** Start of Text **

Fixed to match others.

>> +	 *                |
>> +	 *  0   1   2   3 |   slot number
>> +	 * ---  0   1   2 |   array index
>
> This looks odd. I guess this is because slot0 does
> not belong to the array. Why is that?

the slots are the logical window, the array implements the physical data structure requirements for holding received future packets. This never includes the missing "next in line" required packet by definition (slot 0 in the window).

> Can we have slot0 integrated in the array? This would make
> the counting much simpler IMO.

We don't want to do this b/c then simple shifting logic doesn't work as slot0 is, by definition, always missing, the code will actually get more complex with an always missing initial array item to be special cased.

>> +	 *     [b] [c] : :|   array
>> +	 *                |
>> +	 * "2" "3" "4" "5"|*6*  seq numbers
>
> Is it so that in the example above packet [a] with seq number 2
> is missing and we have packet [b] with seq number 3 in slot 1
> and packet [c] with seq number 4 in slot 2?

Yes.

>> +	 *
>> +	 * We receive seq number 6
>> +	 * distance == 4 [inseq(6) - w_wantseq(2)]
>> +	 * newslot == distance
>> +	 * index == 3 [distance(4) - 1]
>> +	 * beyond == 1 [newslot(4) - lastslot((nslots(4) - 1))]
>> +	 * shifting == 1 [min(savedlen(2), beyond(1)]
>> +	 * slot0_skb == [b], and should match w_wantseq
>
> We don't have slot0_skb, I guess this is slot0.
>
> How will the example above look like after shifting?
> Is it this:
>
> 	 *  0   1   2   3 |   slot number
> 	 * ---  0   1   2 |   array index
> 	 * [b] [c] : : [e]|   array
> 	 *                |
> 	 * "3" "4" "5" "6"|  seq numbers
>
> Whereby [e] is the packet with seq number 6.

Yes.

>> +	 *
>> +	 *                +--- window boundary (nslots == 4)
>> +	 *  0   1   2   3 | 4   slot number
>> +	 * ---  0   1   2 | 3   array index
>> +	 *     [b] : : : :|     array
>> +	 * "2" "3" "4" "5" *6*  seq numbers
>
> What's the difference to the first example? Is it
> the same but packet [c] is missing?

** End of Text **
** Start of Data section **

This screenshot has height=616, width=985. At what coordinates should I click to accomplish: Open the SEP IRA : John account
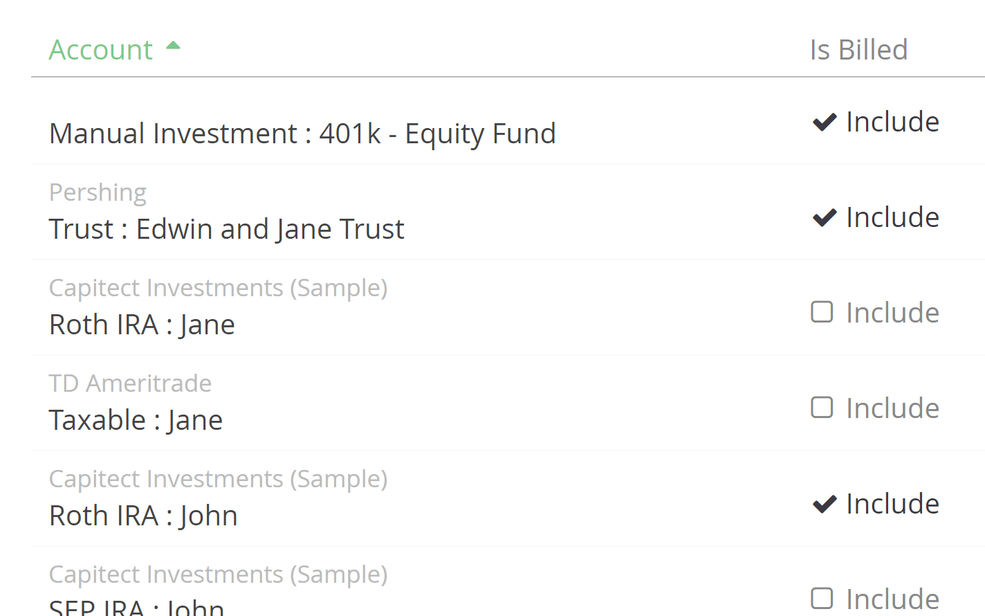pyautogui.click(x=136, y=606)
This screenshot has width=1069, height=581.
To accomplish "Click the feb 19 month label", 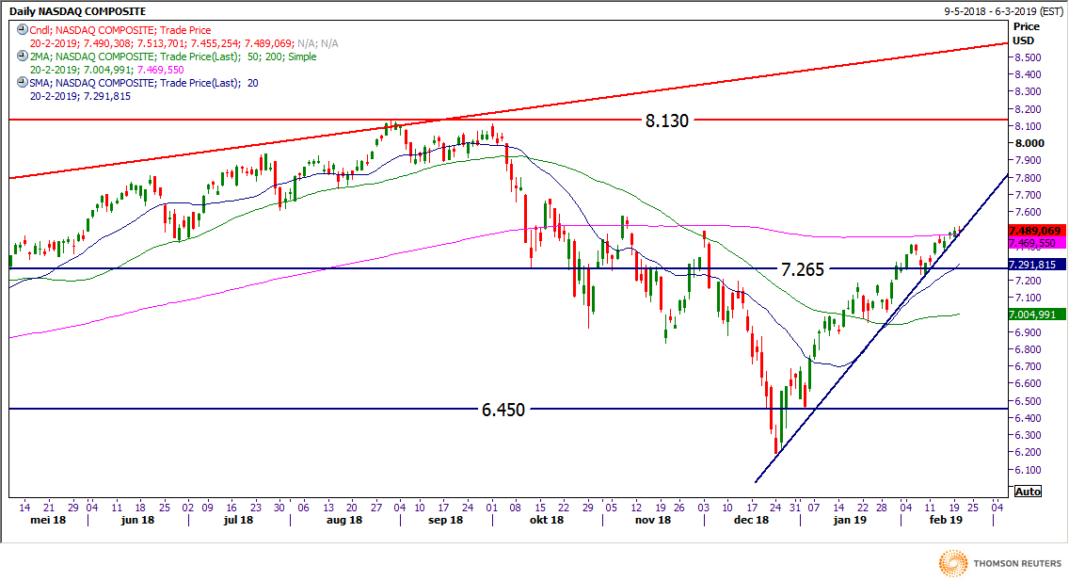I will (944, 520).
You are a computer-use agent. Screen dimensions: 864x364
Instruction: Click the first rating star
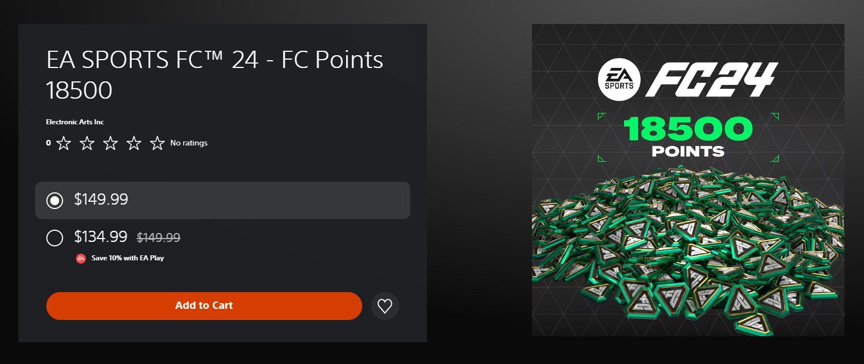(x=64, y=143)
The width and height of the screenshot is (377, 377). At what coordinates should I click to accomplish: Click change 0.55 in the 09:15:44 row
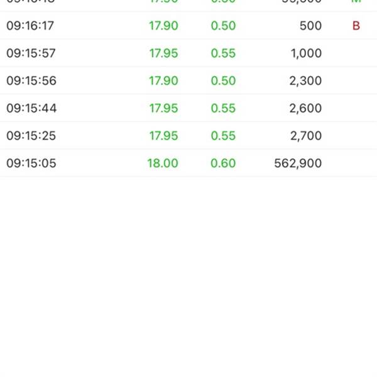(223, 108)
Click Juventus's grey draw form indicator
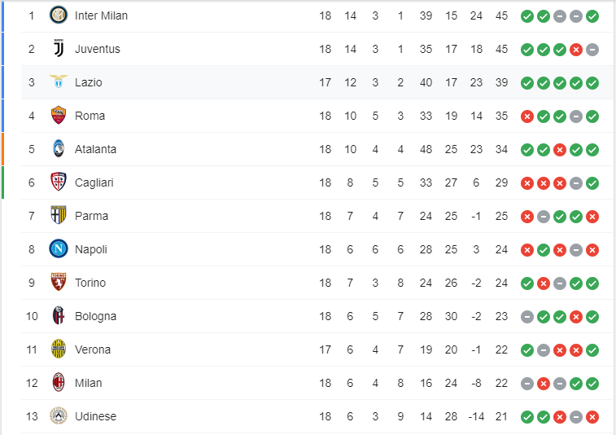This screenshot has width=616, height=435. click(x=592, y=49)
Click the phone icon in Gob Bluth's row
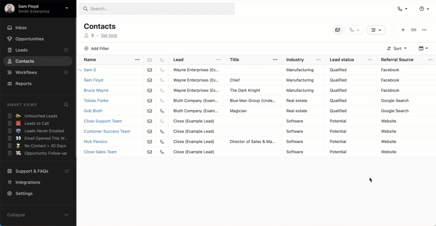 point(162,111)
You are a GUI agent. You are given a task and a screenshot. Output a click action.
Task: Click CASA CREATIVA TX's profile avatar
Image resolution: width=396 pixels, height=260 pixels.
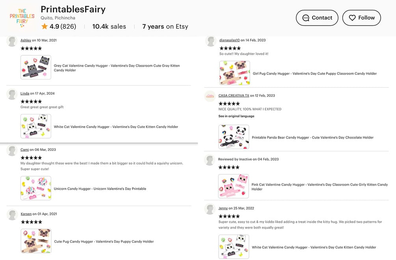[x=210, y=96]
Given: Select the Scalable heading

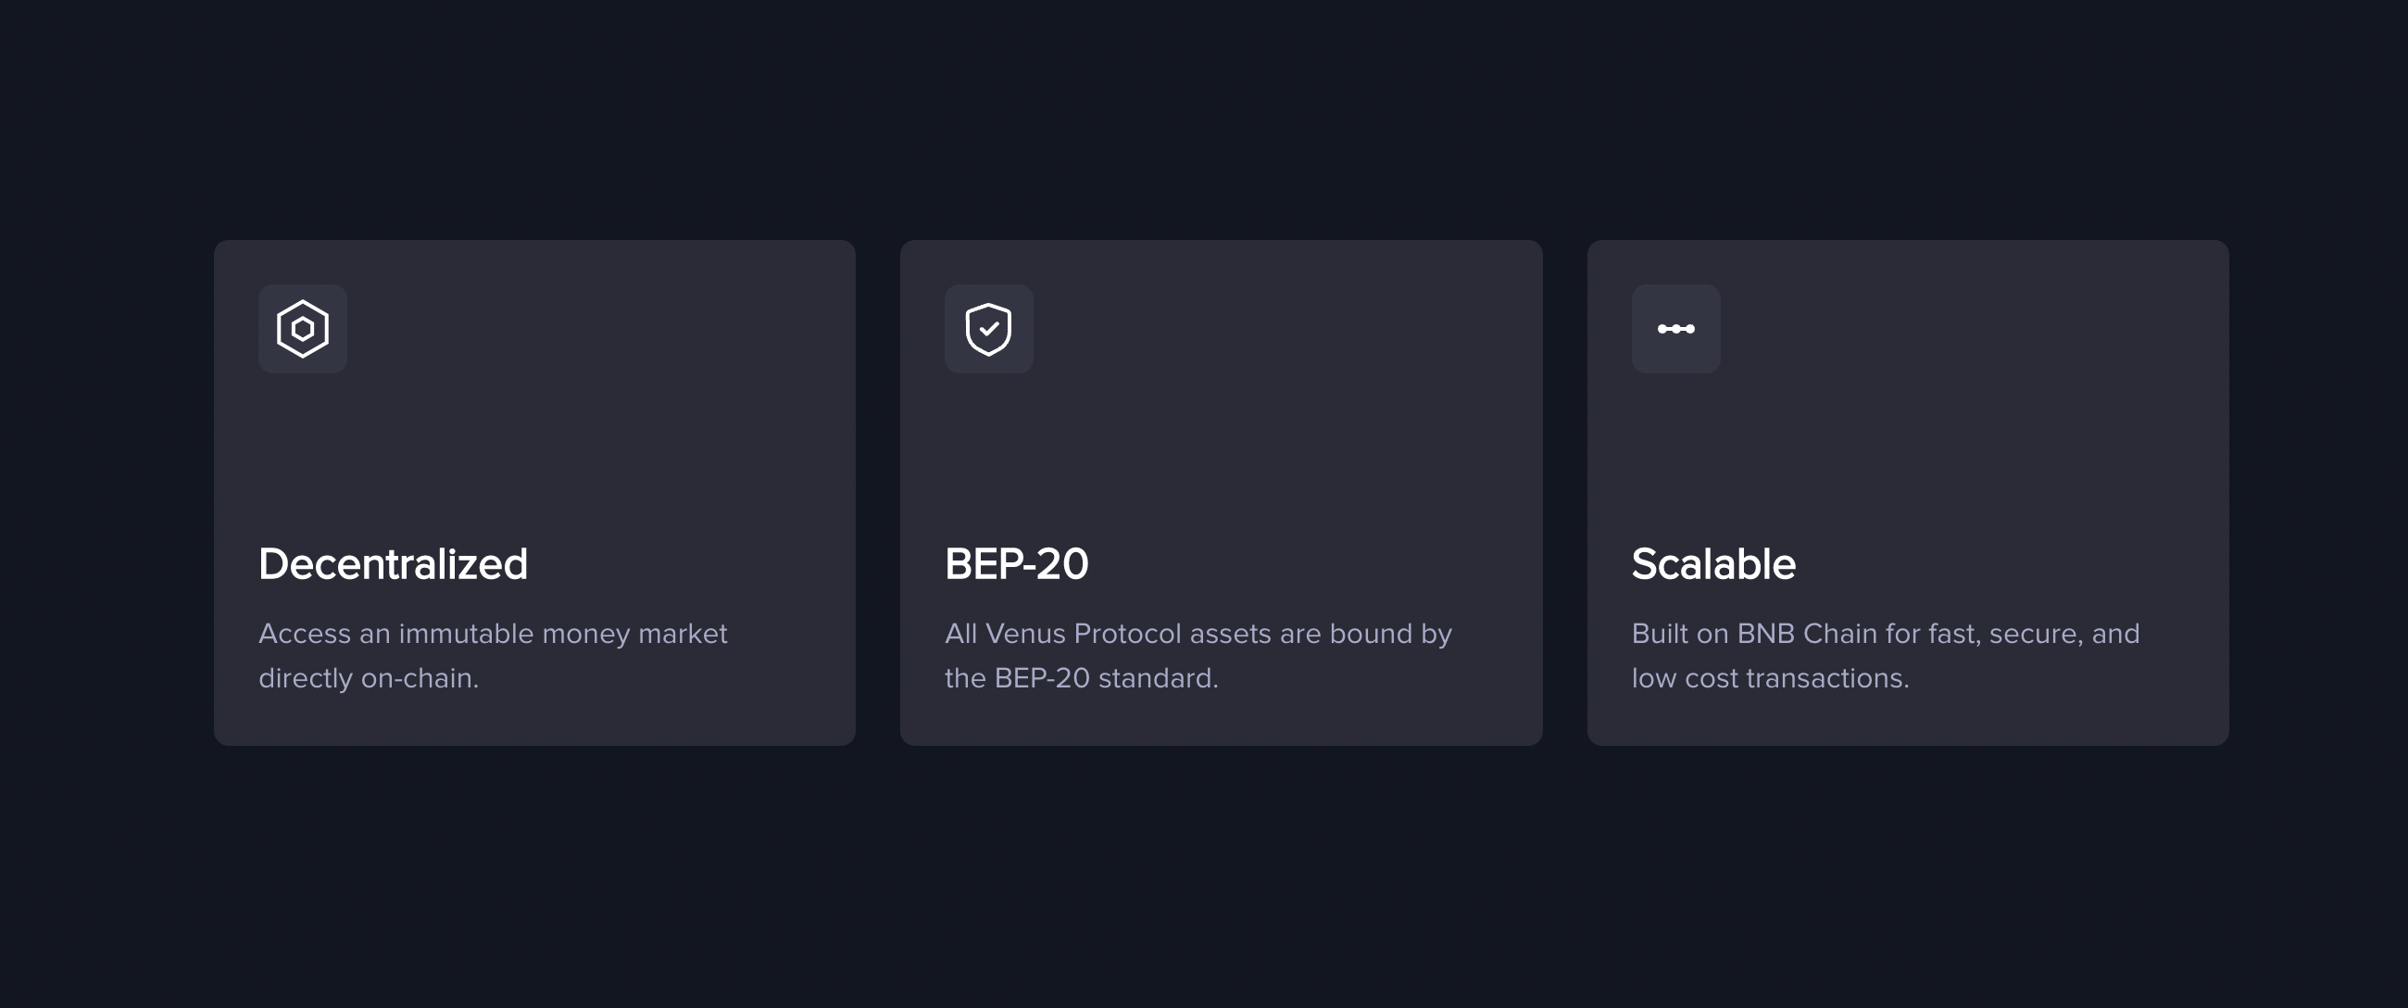Looking at the screenshot, I should click(1713, 564).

** End of Data section **

Jobs:
1. Reproduce verbatim the part of the packet window discussion between "We don't want" and "be special cased.", inclusive.
2. Carry the packet window discussion forward from its final line.

Answers below:
1.
We don't want to do this b/c then simple shifting logic doesn't work as slot0 is, by definition, always missing, the code will actually get more complex with an always missing initial array item to be special cased.

2.
Yes.

>> +	 *
>> +	 * We receive seq number 6
>> +	 * distance == 4 [inseq(6) - w_wantseq(2)]
>> +	 * newslot == distance
>> +	 * index == 3 [distance(4) - 1]
>> +	 * beyond == 1 [newslot(4) - lastslot((nslots(4) - 1))]
>> +	 * shifting == 1 [min(savedlen(1), beyond(1)]
>> +	 * slot0_skb == [b] and should match w_wantseq
>> +	 *
>> +	 *                +-- window boundary (nslots == 4)
>> +	 *  0   1   2   3 | 4   5   6   slot number
>> +	 * ---  0   1   2 | 3   4   5   array index
>> +	 *     [-] [c] : :|             array
>
> What does [-] mean? Is it the [b] is missing?

Yes. empty (NULL) array item.

>> +	 * "2" "3" "4" "5" "6" "7" *8*  seq numbers
>> +	 *
>> +	 * savedlen = 2, beyond = 3
>> +	 * iter 1: slot0 == NULL, missed++, lastdrop = 2 (2+1-1), slot0 = [-]
>> +	 * iter 2: slot0 == NULL, missed++, lastdrop = 3 (2+2-1), slot0 = [c]
>> +	 * 2 < 3, extra = 1 (3-2), missed += extra, lastdrop = 4 (2+2+1-1)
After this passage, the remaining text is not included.